▸ **Exercise requirements**
Reproduce every one of the records below word for word.
---- Supplied information
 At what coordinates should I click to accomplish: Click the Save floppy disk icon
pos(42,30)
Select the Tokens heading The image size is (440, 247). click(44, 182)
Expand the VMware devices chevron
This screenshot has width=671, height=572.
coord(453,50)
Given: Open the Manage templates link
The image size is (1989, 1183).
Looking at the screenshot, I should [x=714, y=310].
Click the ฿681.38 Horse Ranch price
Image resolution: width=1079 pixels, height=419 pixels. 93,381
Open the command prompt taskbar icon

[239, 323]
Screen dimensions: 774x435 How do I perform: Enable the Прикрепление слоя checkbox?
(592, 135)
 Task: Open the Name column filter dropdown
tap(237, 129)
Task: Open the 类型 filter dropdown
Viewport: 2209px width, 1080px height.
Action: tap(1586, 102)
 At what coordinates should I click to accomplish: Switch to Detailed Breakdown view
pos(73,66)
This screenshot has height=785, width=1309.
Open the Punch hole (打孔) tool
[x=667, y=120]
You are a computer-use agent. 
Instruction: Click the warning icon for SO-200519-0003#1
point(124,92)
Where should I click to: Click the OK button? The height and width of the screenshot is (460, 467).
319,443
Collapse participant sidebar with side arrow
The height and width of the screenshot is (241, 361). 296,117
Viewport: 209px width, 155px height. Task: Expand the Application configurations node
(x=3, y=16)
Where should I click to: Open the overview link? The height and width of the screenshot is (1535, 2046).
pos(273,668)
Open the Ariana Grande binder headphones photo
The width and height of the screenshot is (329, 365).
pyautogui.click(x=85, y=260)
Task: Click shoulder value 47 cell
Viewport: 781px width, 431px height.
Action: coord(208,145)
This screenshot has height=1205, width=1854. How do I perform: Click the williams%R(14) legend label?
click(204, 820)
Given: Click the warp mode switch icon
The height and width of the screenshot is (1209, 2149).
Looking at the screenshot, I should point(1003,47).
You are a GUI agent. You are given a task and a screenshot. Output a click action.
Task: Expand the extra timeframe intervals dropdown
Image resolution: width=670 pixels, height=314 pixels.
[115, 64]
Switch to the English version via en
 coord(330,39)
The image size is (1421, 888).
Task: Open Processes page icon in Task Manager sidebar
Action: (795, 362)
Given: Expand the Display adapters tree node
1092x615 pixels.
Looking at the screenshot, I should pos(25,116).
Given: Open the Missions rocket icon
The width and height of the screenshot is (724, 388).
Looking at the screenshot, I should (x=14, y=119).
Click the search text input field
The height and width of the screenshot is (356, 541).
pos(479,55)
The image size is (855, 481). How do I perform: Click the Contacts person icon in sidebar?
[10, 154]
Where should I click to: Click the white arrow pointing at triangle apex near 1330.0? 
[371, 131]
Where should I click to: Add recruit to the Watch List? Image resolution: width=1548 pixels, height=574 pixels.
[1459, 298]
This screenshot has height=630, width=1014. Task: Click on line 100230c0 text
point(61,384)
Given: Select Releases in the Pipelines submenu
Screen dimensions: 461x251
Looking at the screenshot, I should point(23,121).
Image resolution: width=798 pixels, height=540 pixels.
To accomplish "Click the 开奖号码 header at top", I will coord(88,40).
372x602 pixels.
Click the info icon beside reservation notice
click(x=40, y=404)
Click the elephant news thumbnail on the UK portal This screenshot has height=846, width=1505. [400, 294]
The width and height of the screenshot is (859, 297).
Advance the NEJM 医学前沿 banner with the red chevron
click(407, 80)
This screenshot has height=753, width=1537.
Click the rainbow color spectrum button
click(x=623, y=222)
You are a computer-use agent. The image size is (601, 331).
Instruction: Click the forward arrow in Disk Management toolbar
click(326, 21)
--------
▸ **Completed task**
 At what coordinates should I click to accomplish: Click the Save floppy disk icon
pos(42,30)
Select the Tokens heading The image size is (440, 247). click(44, 182)
Expand the VMware devices chevron
This screenshot has width=671, height=572.
coord(453,50)
Given: Open the Manage templates link
The image size is (1989, 1183).
Looking at the screenshot, I should [x=714, y=310].
Click the ฿681.38 Horse Ranch price
Image resolution: width=1079 pixels, height=419 pixels. 93,381
Open the command prompt taskbar icon

[239, 323]
Screen dimensions: 774x435 How do I perform: Enable the Прикрепление слоя checkbox?
(592, 135)
 Task: Open the Name column filter dropdown
tap(237, 129)
Task: Open the 类型 filter dropdown
Viewport: 2209px width, 1080px height.
Action: tap(1586, 102)
 At what coordinates should I click to accomplish: Switch to Detailed Breakdown view
pos(73,66)
This screenshot has height=785, width=1309.
Open the Punch hole (打孔) tool
[x=667, y=120]
You are a computer-use agent. 
Instruction: Click the warning icon for SO-200519-0003#1
point(124,92)
Where should I click to: Click the OK button? The height and width of the screenshot is (460, 467).
319,443
Collapse participant sidebar with side arrow
The height and width of the screenshot is (241, 361). 296,117
Viewport: 209px width, 155px height. Task: Expand the Application configurations node
(x=3, y=16)
Where should I click to: Open the overview link? The height and width of the screenshot is (1535, 2046).
pos(273,668)
Open the Ariana Grande binder headphones photo
The width and height of the screenshot is (329, 365).
pyautogui.click(x=85, y=260)
Task: Click shoulder value 47 cell
Viewport: 781px width, 431px height.
Action: coord(208,145)
This screenshot has height=1205, width=1854. How do I perform: Click the williams%R(14) legend label?
click(204, 820)
Given: Click the warp mode switch icon
The height and width of the screenshot is (1209, 2149).
Looking at the screenshot, I should point(1003,47).
You are a GUI agent. You are given a task and a screenshot. Output a click action.
Task: Expand the extra timeframe intervals dropdown
Image resolution: width=670 pixels, height=314 pixels.
[115, 64]
Switch to the English version via en
 coord(330,39)
The image size is (1421, 888).
Task: Open Processes page icon in Task Manager sidebar
Action: (795, 362)
Given: Expand the Display adapters tree node
1092x615 pixels.
Looking at the screenshot, I should pos(25,116).
Given: Open the Missions rocket icon
The width and height of the screenshot is (724, 388).
Looking at the screenshot, I should (x=14, y=119).
Click the search text input field
The height and width of the screenshot is (356, 541).
pos(479,55)
The image size is (855, 481). How do I perform: Click the Contacts person icon in sidebar?
[10, 154]
Where should I click to: Click the white arrow pointing at triangle apex near 1330.0? 
[371, 131]
Where should I click to: Add recruit to the Watch List? Image resolution: width=1548 pixels, height=574 pixels.
[1459, 298]
This screenshot has height=630, width=1014. Task: Click on line 100230c0 text
point(61,384)
Given: Select Releases in the Pipelines submenu
Screen dimensions: 461x251
Looking at the screenshot, I should point(23,121).
Image resolution: width=798 pixels, height=540 pixels.
To accomplish "Click the 开奖号码 header at top", I will coord(88,40).
372x602 pixels.
Click the info icon beside reservation notice
click(x=40, y=404)
Click the elephant news thumbnail on the UK portal This screenshot has height=846, width=1505. [400, 294]
The width and height of the screenshot is (859, 297).
Advance the NEJM 医学前沿 banner with the red chevron
click(407, 80)
This screenshot has height=753, width=1537.
Click the rainbow color spectrum button
click(x=623, y=222)
You are a computer-use agent. The image size is (601, 331).
Instruction: Click the forward arrow in Disk Management toolbar
click(326, 21)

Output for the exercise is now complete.